Just over the horizon is the European Union's REACH (Registration, Evaluation, and Authorization of Chemicals) policy, which will require chemical companies to provide data on their products including toxicity and exposure to humans and the environment. Toxic chemicals must be registered, and the worst could be restricted in favor of safer alternatives. Some industry associations suggest that up to 20 percent of chemicals on the market will be discontinued. Approximately one-third of Dow's revenues are derived from Europe.
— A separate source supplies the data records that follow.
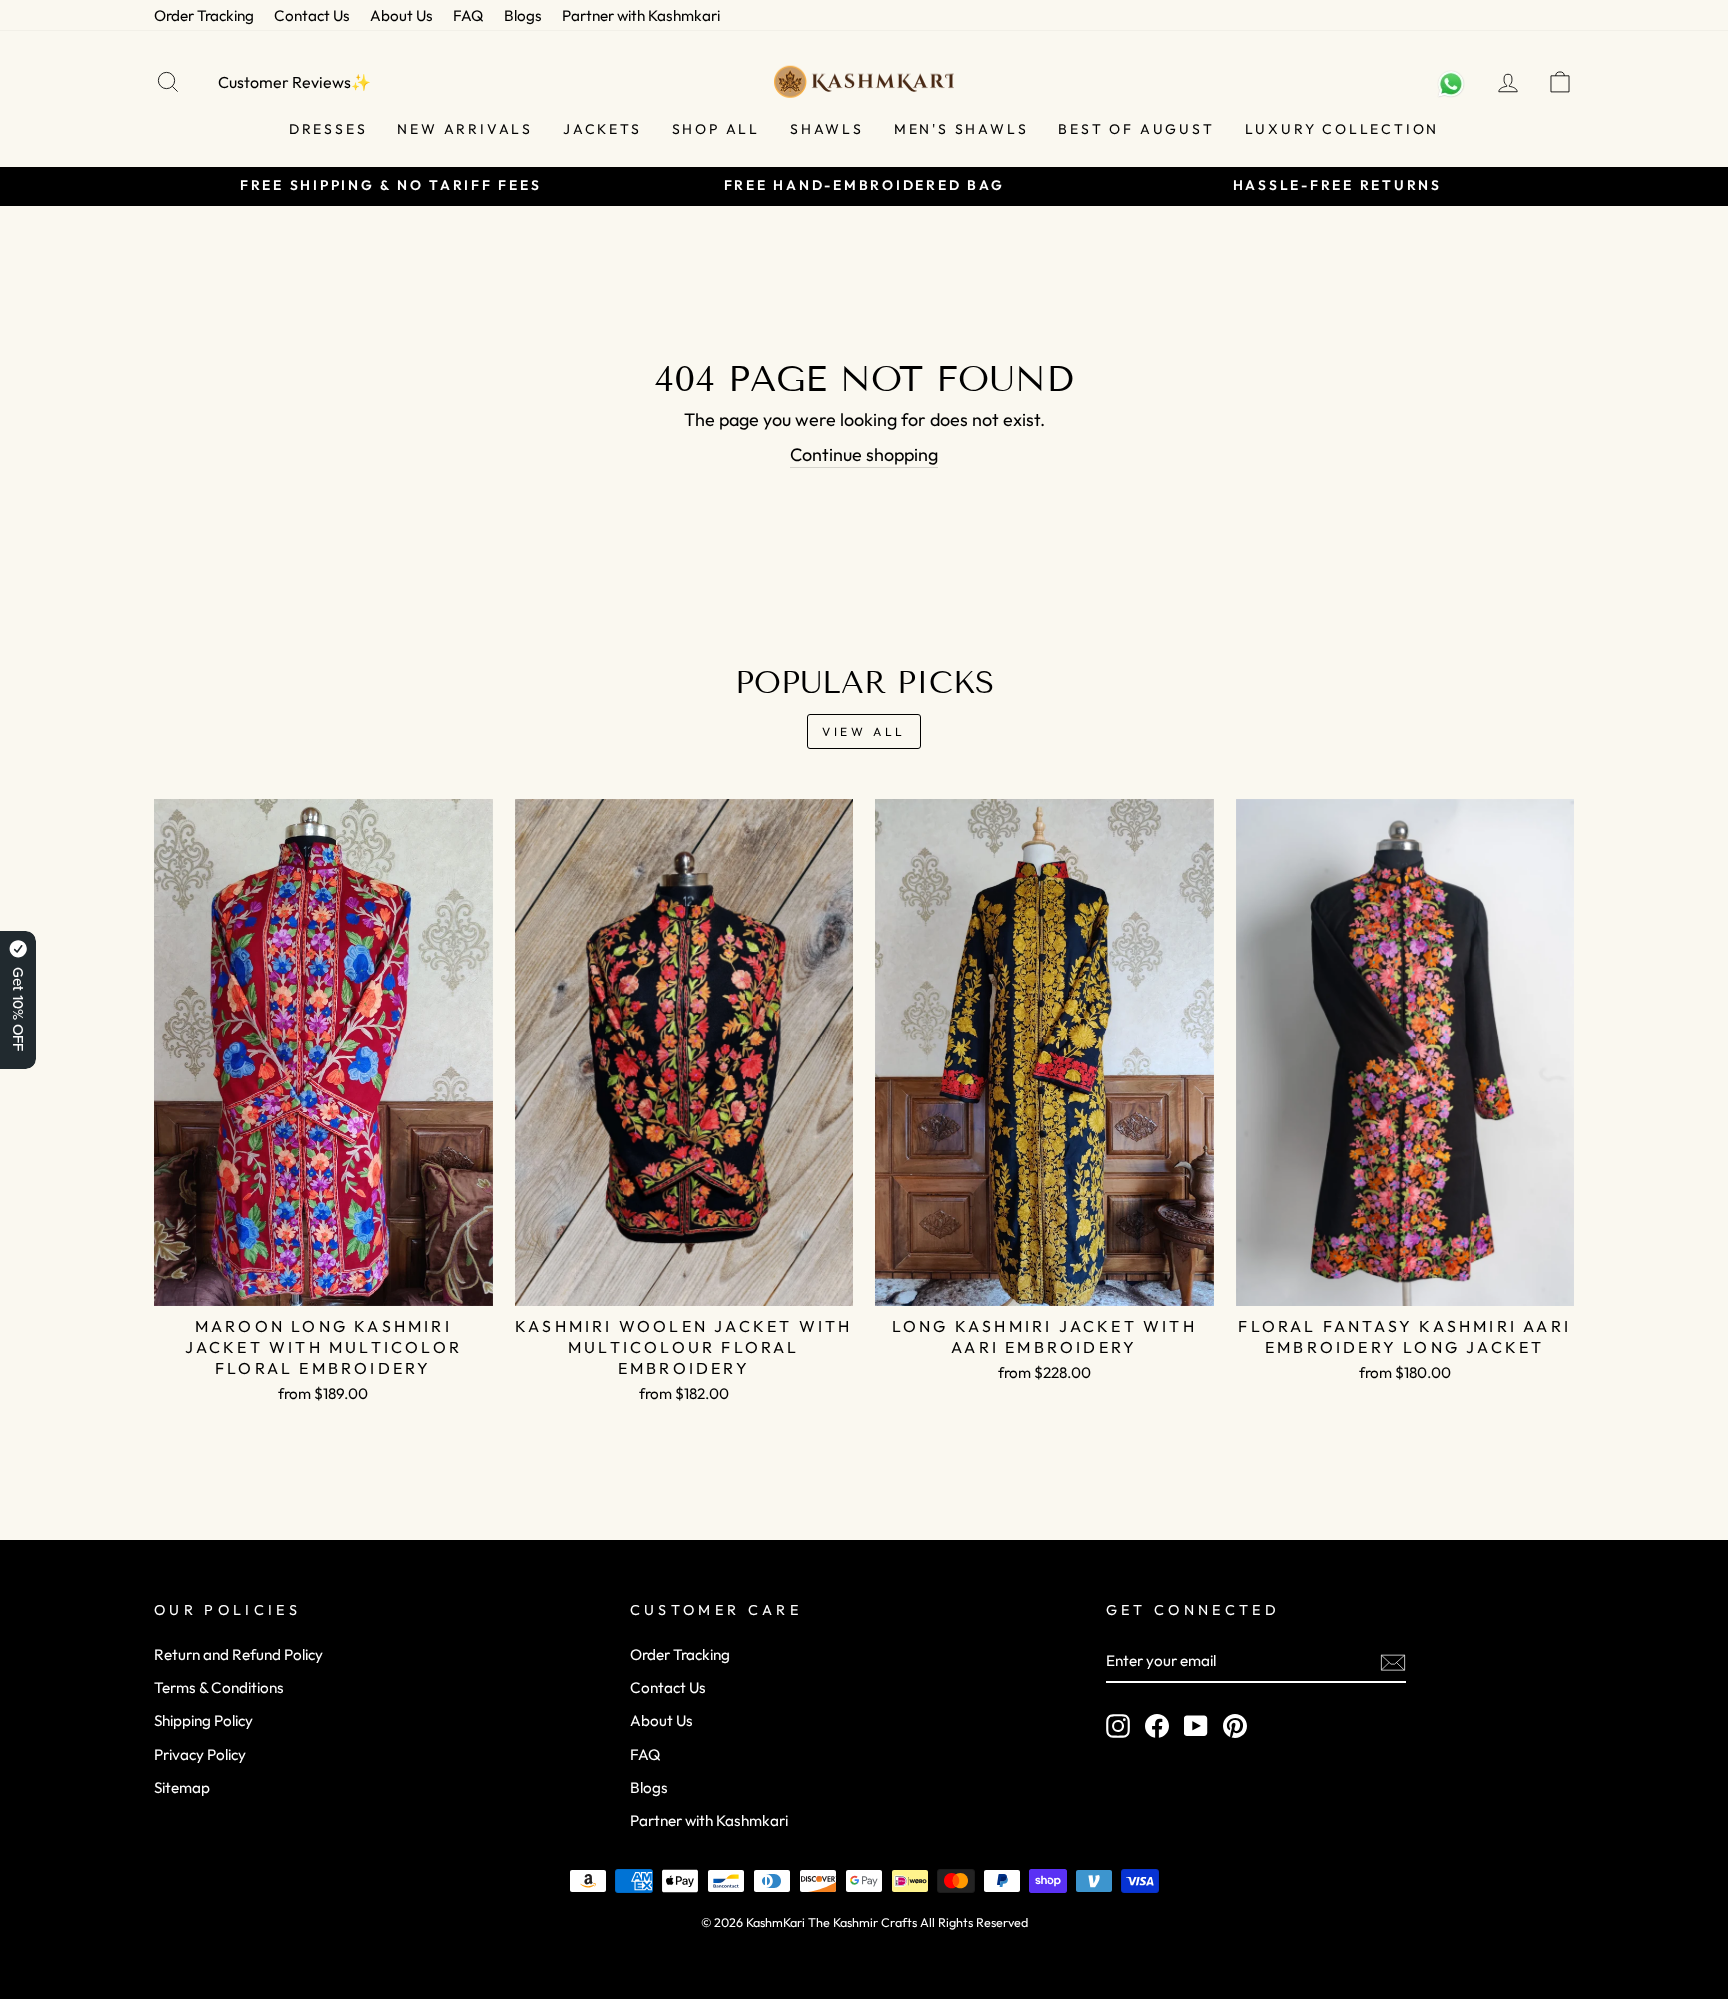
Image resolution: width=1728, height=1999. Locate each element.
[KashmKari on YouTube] (1196, 1725)
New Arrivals (465, 129)
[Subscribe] (1393, 1661)
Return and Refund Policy (238, 1654)
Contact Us (312, 15)
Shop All (716, 129)
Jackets (602, 129)
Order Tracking (204, 15)
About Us (401, 15)
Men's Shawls (961, 129)
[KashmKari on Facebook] (1157, 1725)
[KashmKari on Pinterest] (1235, 1725)
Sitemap (182, 1787)
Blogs (523, 15)
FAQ (468, 15)
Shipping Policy (203, 1720)
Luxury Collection (1342, 129)
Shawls (827, 129)
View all (864, 731)
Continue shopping (864, 454)
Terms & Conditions (219, 1687)
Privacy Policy (200, 1754)
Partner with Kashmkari (641, 15)
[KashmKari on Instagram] (1118, 1725)
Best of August (1136, 129)
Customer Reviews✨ (294, 82)
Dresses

Other international documents such as the Great Lakes Water Quality Agreement and the Stockholm Persistent Organic Pollutants Treaty are paving the way for the elimination or restriction of certain chemicals that Dow produces. Dow appears to be bound for a head-on collision course with changing public policies.
Incredibly, Dow's filings with the Securities and Exchange Commission fail to mention any of these factors except the Dursban suits. The SEC requires discussion of "any known trends, demands, commitments, events or uncertainties" that are "reasonably likely" to have a material effect on the bottom line. Unfortunately, the Commission is notorious for failing to enforce these rules.
Dow is already expending hundreds of millions of dollars on environmental liabilities and the future looks like more of the same. This week, shareholders will vote on a resolution that asks the company to 1) account to investors for the impacts of changing science and new public policies that are increasingly targeting chlorpyrifos, dioxins and other persistent bio-accumulative toxics associated with Dow products; and 2) provide a plan for phase-out of products targeted by public policymakers in the U.S. and Europe.
Dow has to be thinking about these things, and it's time to disclose its plans to shareholders.